One of the best ways to mitigate the plight of refugee children is to provide them with an education. But host countries have struggled to integrate refugee children into their education systems, partly because the international community has not delivered on the support it promised.

BEIRUT – Last year, images of desperate refugees, many of them children, stirred our collective conscience and prompted world leaders to take action. But a year of political upheaval has diverted media attention from refugees’ plight. Against the backdrop of Brexit, terrorist attacks, and national elections in the United States, France, and Britain, we have lost sight of the fact that the refugee crisis is getting worse.

Today, on World Refugee Day, the Office of the United Nations High Commissioner for Refugees (UNHCR) is launching its #WithRefugees petition, to remind governments that they must work together to end the crisis. Indeed, a renewed sense of urgency is needed.

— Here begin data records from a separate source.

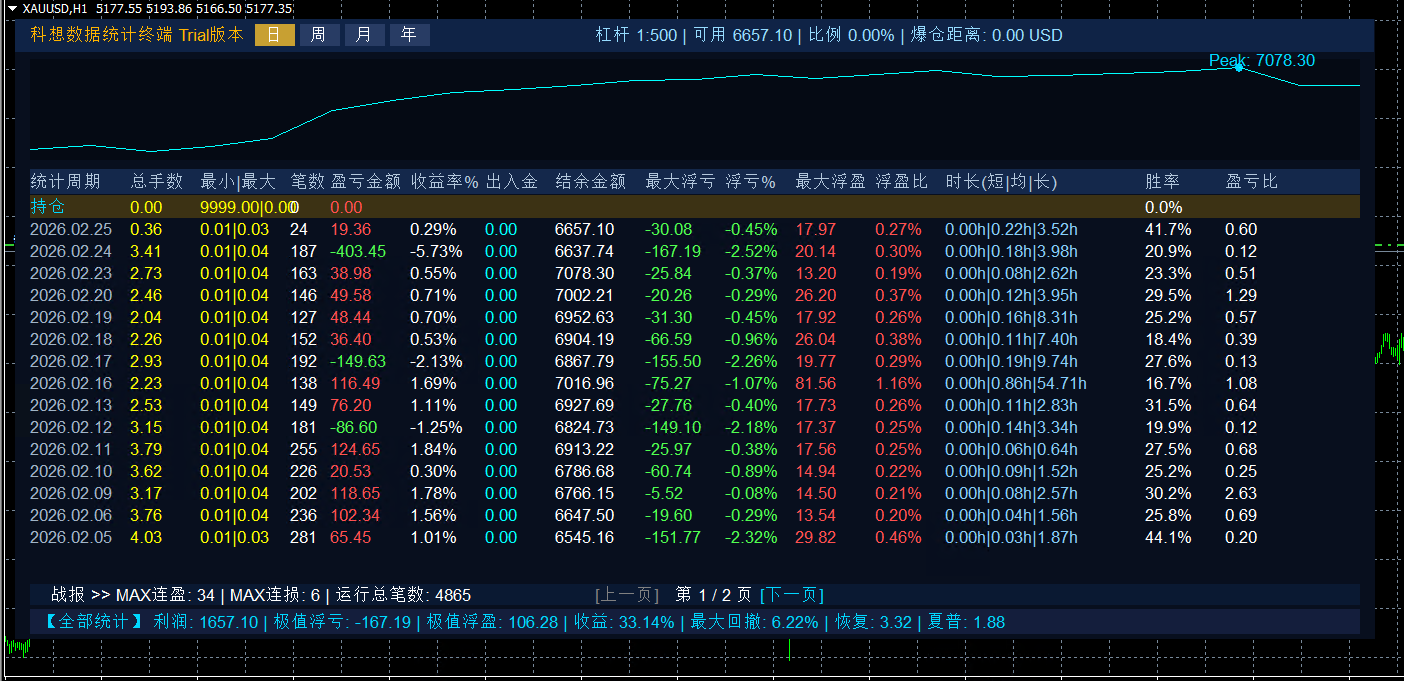This screenshot has height=681, width=1404.
Task: Click the 【全部统计】 summary label
Action: tap(94, 622)
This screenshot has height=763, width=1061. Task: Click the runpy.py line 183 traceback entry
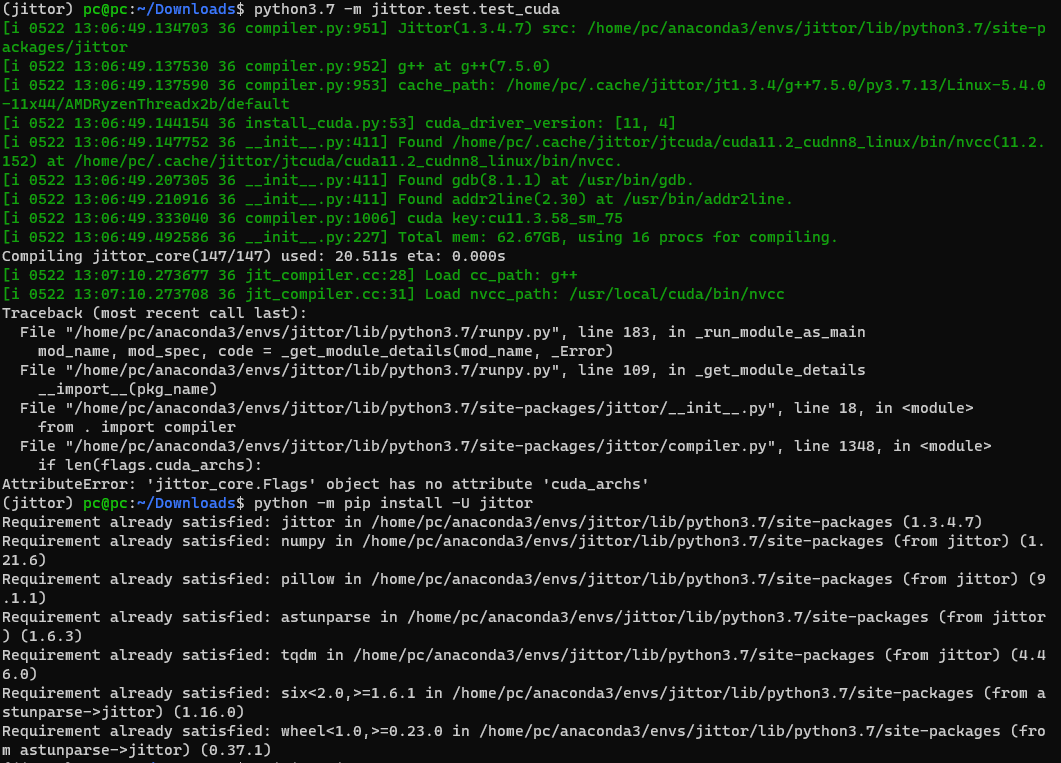[x=440, y=332]
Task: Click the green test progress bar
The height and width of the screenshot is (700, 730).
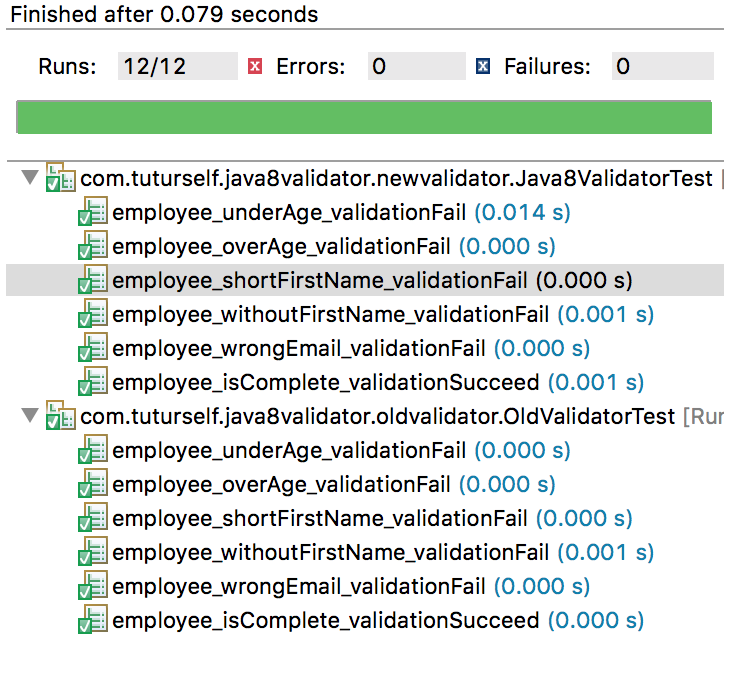Action: (364, 116)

All refugees and asylum-seekers need help, but children are especially vulnerable. One of the best ways to mitigate their plight is to provide them with an education. And yet host countries, which are often near war zones, have struggled to integrate refugee children into their education systems. Among UNHCR-registered refugees, including those fleeing from Afghanistan and Somalia, 3.75 million children – 900,000 of them Syrian – are not in school. All told, the chance that a refugee child will be deprived of schooling is five times higher than the global average.